Inhibition of PVT MC3R neurons does not affect acute anorexic response to social isolation stress. A, One-hour food intake in WT or hM4Di targeted mice on the day of social isolation and on the day following social isolation. Acute social isolation reduced food intake in both WT and hM4Di mice (n = 12 mice in hM4Di group, n = 14 mice in WT group; 2-way ANOVA, no significant interaction between social isolation and hM4Di-mediated inhibition, F_(1,48) = 0.42, p = 0.52). B, One-hour food intake in WT and Kir2.1 targeted mice on the day of social isolation and the day following social isolation. Social isolation reduced food intake in both groups of mice, with no significant interaction between viral injection condition and social isolation (n = 8 mice in WT group and n = 5 mice in Kir2.1 group; 2-way ANOVA, F_(1,22) = 0.22, p = 0.64); *p < 0.05, ****p < 0.0001. Data points indicate individual mice.

Figure 10.

MC3R in PVT does not regulate feeding behavior on a standard chow diet. A, Representative image showing viral expression of Cre-GFP in the PVT in MC3R lox/lox mice. B, Quantification of MC3R mRNA levels in PVT in WT (n = 4 mice) and flox/flox (n = 4 mice) mice injected with AAV-Cre-GFP into PVT using RNA in situ hybridization. PVT MC3R KO mice showed a significant reduction in MC3R mRNA compared with WT mice (Student's unpaired t test, t₍₆₎ = 10.27, p < 0.0001). C, Ad libitum 24 h food intake for WT (n = 27) and flox/flox (n = 25) mice. No statistical difference in 24 h food intake was observed (Student's unpaired t test, t₍₅₀₎ = 0.085, p = 0.93).

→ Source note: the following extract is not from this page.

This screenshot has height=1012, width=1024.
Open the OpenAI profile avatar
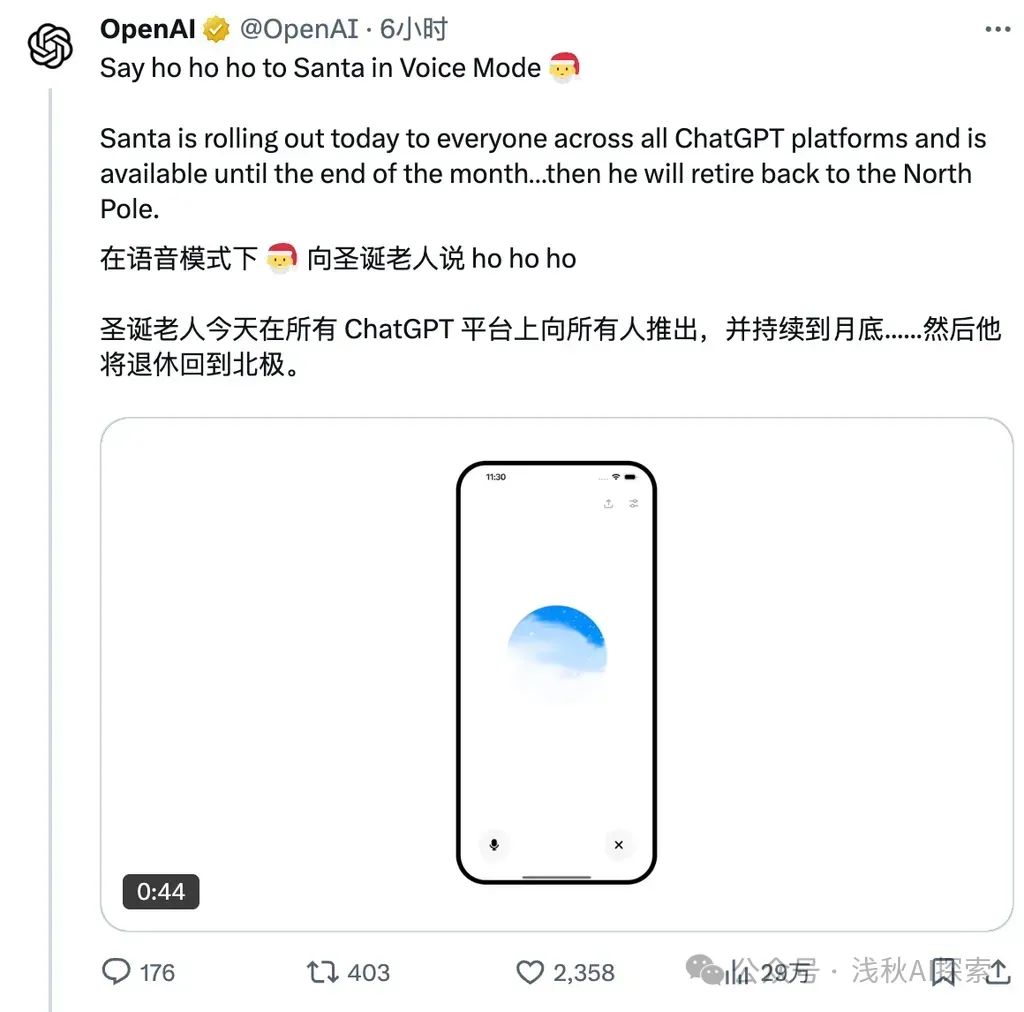50,46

D, Acute food intake following an overnight fast in WT (n = 15 mice) and flox/flox mice (n = 12 mice). No statistical difference in food intake following an overnight fast was observed (2-way ANOVA, F_(2,50) = 0.7980, p value = 0.4559). E, Weekly body weights of WT and flox/flox mice over the course of the experiments. F, Twenty-four-hour food intake in WT male (n = 14), WT female (n = 13), flox/flox male (n = 15), and flox/flox female mice (n = 10). There is no effect of sex in this context (2-way ANOVA of interaction between sex and food intake, F_(1,48) = 0.4467, p value = 0.5071); ****p < 0.0001. ns, Not significant. Individual data points indicate individual mice. Scale bar, A, 50 um.

Figure 11.

MC3R in PVT regulates anxiety-related behavior. A, Image of elevated zero maze apparatus B, Total number of entries to the open arms during the EZM test in WT (n = 20 mice) and flox/flox (n = 19 mice) mice. Deletion of MC3R from PVT significantly reduced the total number of entries to the open arms during the EZM test (Mann–Whitney test, two-tailed p value = 0.0223, Mann–Whitney U = 109.5). C, Distance traveled in the open arms of the EZM in WT (n = 20) and flox/flox (n = 19) mice as a percentage of the total distance traveled. Deletion of MC3R from PVT significantly decreased the percentage of the distance traveled in the open arms of the EZM test (Mann–Whitney test, two-tailed p value = 0.0208, Mann–Whitney U = 108). D, Time spent in the open arms of the EZM in WT (n = 20) and flox/flox (n = 19) mice. Deletion of MC3R from PVT did not significantly reduce the percentage of time spent in the open arms, although a trend was observed (Mann–Whitney test, two-tailed p value = 0.0826, Mann–Whitney U = 128). E, Distance traveled in the open arms of the EZM as a percentage of the total distance traveled in WT male (n = 8), WT female (n = 12), flox/flox male (n = 12), and flox/flox female (n = 7) mice. There is no effect of sex in this context (2-way ANOVA of interaction between sex and percentage of distance in the open arms, F_(1,35) = 0.7593, p value = 0.7593) but a main overall effect of MC3R deletion (2-way ANOVA, main effect of genotype, F_(1,35) = 8.7, p = 0.005). F, Distance traveled (in meters) during EZM experiment in WT (n = 20) and flox/flox (n = 19) mice. No statistical difference was observed between WT and flox/flox mice in total distance traveled (Student's unpaired t test, t₍₃₇₎ = 0.91, p = 0.37). G, One-hour food intake on the day of social isolation and the day following social isolation. Deletion of MC3R in PVT did not alter the acute anorexic response to social isolation (2-way ANOVA, interaction between genotype and social isolation, F_(1,50) = 1.1, p = 0.29); *p < 0.05, **p < 0.01, ***p < 0.001. ns, Not significant. Individual data points indicate individual mice.